Dilansir dari media online, kemarin, sebuah foto terkini Sutan diposting. Kondisinya memilukan hati. Pria yang sebelumnya terlihat energik itu terbaring lemas bertelanjang dada di kasur perawatan. Di foto itu, Sutan terlihat sedang ditensi oleh petugas kesehatan. Kondisinya lemas dengan mata tertutup dan mulut sedikit menganga. Kedua lubang hidungnya tertancap selang oksigen untuk membantu pernapasan. Tidak hanya itu, tiga buah selang suntik tertancap di dada kanan Sutan.
Kepala Lapas Sukamiskin, Dedi Handoko ketika dihubungi wartawan, kemarin, mengamini ihwal kondisi sakitnya Sutan.
“Karena kondisinya makin buruk, yang bersangkutan (sempat) dirujuk ke RS Medistra, Jakarta,” ujar Dedi.
Dijelaskan, awalnya Sutan sempat dirawat di Rumah Sakit Hermina Arcamanik, Bandung, awal Oktober 2016. Namun, Selasa (11/10), kondisi Sutan tidak kunjung membaik dan harus dirujuk ke RS Medistra, Jakarta. Rencananya, Sutan akan dipindahkan kembali ke rumah sakit di daerah Bogor, Jawa Barat, agar lebih dekat dengan tempat tinggal keluarganya. “Biar dekat dengan keluarganya,” ujar Dedi.
Kabar sakitnya Sutan sudah sampai kepada lembaga yang menyeretnya ke penjara, KPK. Komisi antirasuah ini prihatin atas kondisi eks Anggota Komisi VII DPR itu.
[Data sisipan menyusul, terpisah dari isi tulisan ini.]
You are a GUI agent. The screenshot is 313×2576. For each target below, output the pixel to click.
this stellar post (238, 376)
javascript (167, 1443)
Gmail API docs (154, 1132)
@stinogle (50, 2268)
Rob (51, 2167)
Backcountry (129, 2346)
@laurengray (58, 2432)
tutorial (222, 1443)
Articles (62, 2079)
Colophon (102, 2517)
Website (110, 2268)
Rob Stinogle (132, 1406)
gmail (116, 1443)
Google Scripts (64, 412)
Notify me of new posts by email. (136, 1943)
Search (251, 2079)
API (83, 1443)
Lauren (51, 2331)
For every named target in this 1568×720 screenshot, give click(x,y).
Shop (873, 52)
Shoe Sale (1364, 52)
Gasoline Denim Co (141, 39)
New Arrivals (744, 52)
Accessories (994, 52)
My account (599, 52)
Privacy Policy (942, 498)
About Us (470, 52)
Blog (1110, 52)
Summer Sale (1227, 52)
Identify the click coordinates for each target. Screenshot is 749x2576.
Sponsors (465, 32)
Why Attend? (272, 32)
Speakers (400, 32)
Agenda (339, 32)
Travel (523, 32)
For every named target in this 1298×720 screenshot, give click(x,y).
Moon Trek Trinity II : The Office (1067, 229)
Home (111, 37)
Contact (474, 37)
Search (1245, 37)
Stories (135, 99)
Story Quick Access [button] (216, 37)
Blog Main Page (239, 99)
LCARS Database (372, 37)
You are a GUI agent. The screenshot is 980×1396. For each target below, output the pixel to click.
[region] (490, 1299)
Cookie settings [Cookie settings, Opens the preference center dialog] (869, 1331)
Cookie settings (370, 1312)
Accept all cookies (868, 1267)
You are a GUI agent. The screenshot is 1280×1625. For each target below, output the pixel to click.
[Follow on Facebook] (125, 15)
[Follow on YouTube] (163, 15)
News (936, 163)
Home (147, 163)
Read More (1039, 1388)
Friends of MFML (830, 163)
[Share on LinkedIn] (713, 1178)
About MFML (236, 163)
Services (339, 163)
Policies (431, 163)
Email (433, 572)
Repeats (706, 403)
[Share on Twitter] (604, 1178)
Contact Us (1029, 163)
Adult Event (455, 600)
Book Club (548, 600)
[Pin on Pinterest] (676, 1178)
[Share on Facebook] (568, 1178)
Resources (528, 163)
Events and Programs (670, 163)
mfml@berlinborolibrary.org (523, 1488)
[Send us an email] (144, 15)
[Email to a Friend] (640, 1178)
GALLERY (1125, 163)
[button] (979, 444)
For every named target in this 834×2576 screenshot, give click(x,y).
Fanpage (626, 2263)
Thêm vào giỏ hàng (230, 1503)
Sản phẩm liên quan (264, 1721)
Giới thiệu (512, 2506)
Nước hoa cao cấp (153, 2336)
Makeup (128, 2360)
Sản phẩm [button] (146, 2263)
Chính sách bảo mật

KPK berdoa semoga politisi Partai Demokrat itu segera sembuh. “Kami turut prihatin dengan keadaan kesehatan Pak Sutan dan kami tentu berharap yang bersangkutan segera lekas sembuh,” ujar Kepala Bagian Pemberitaan dan Publikasi KPK, Priharsa Nugraha saat dikonfirmasi, kemarin.
Menurut Priharsa, sampai saat ini KPK masih belum membutuhkan keterangan Sutan terkait pengembangan kasusnya. Namun jika nanti memang dibutuhkan, KPK tentu akan meminjam Sutan dari Lapas Sukamiskin melalui Direktorat Jenderal Pemasyarakatan (PAS) Kementerian Hukum dan HAM selaku yang berwenang terhadap warga binaan. “Kalau dibutuhkan sebagai saksi tentu kami statusnya meminjam kepada Ditjen PAS. Karenanya kami berharap segera membaik keadaannya,” ucap Priharsa.
Seperti diketahui, 26 Mei 2016 Sutan sudah dieksekusi ke Lapas Sukamiskin, Bandung, Jawa Barat. Eksekusi itu berkenaan dengan putusan Mahkamah Agung (MA) yang menolak kasasinya. Dalam putusannya, MA memperberat hukuman Sutan dari pidana 10 tahun penjara menjadi 12 tahun penjara. Dia terbukti bersalah menerima hadiah atau janji atau gratifikasi dari eks Sekjen Kementerian ESDM, Waryono Karno sebesar 140 ribu dolar AS dan dari mantan Kepala SKK Migas Rudi Rubiandini sebanyak 200 ribu dolar AS.